Guilt was all I could feel. Am I a bad person? He sat down and looked at me with an easy smile. I tried to return one, but it was not possible.
"Are you okay, Jason? You look a bit sick," he commented, his hands already on my forehead to feel my temperature.
I shied away and nodded my head. "I'm fine. Just a bit tired, that's all,"
Sadness flashed across his eyes when I shied away, but I just shrugged it off. Maybe I should tell him before we eat. What if he didn't want to be my friend anymore? What if this ruined everything?
"Hey. I have got something to tell you," I started, anxiety taking over my body. His brows furrowed in anticipation.
"O-kay?"
"I can't go out with you tonight. Melissa asked me to be her date.
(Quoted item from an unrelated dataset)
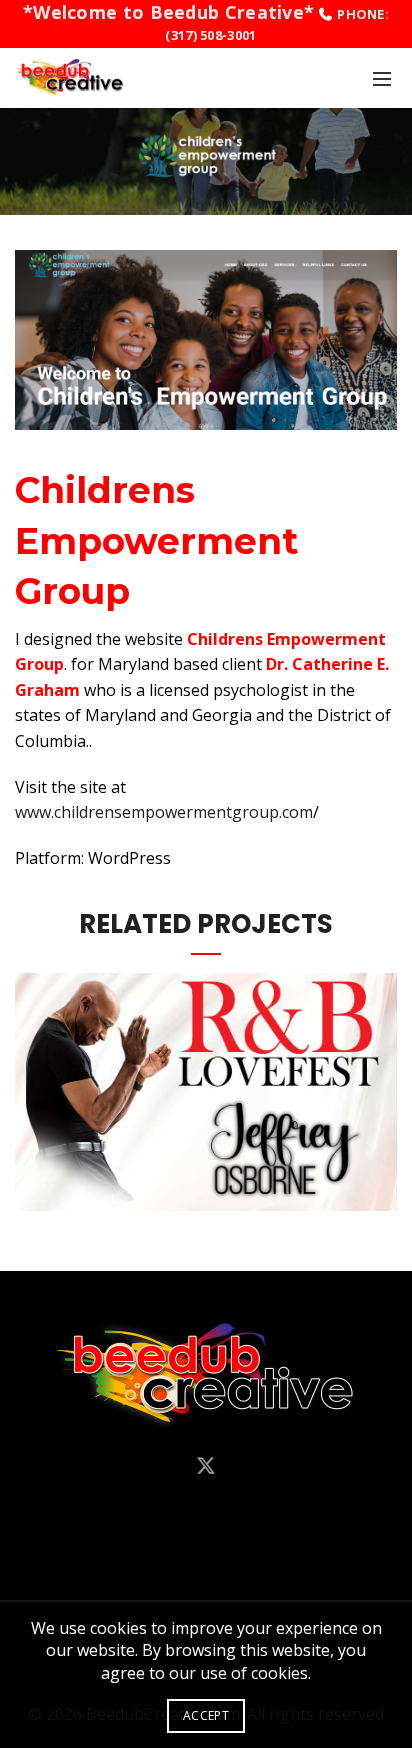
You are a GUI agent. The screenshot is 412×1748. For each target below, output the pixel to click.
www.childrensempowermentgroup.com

She's going to a function and has no date," I said all that in one breath, breathing after I've finished.
I was looking anywhere but at him. I couldn't bear to see his face. The one thing I hated the most was to disappoint someone. What surprised me was the chuckle that came out from him. That urged me to look at him. He was smiling, a full-blown grin.
"What's funny?" I asked, confusion evident in my tone.
"Come on, Jones. Did you honestly think that I was going to be mad?"
I didn't say anything because that's what I thought. I heard a sigh escaping from him.
"Jason Jason. Honestly, I'm not mad or anything. Friends don't become mad when one does something. You know what they do? They support each other. Not what you've been thinking."
I gulped and glanced a look at him. Even though he says that it's fine, I had a feeling that he was not entirely being honest with me.
"Let's eat before the food becomes cold," he said, opening one of the bags.
I followed his lead and opened mine. Maybe I'm just over analyzing things. Maybe I'm just thinking too much.
By the time we started eating, I was sure that he was not entirely fine. He kept quiet and the air was tense. What have I done?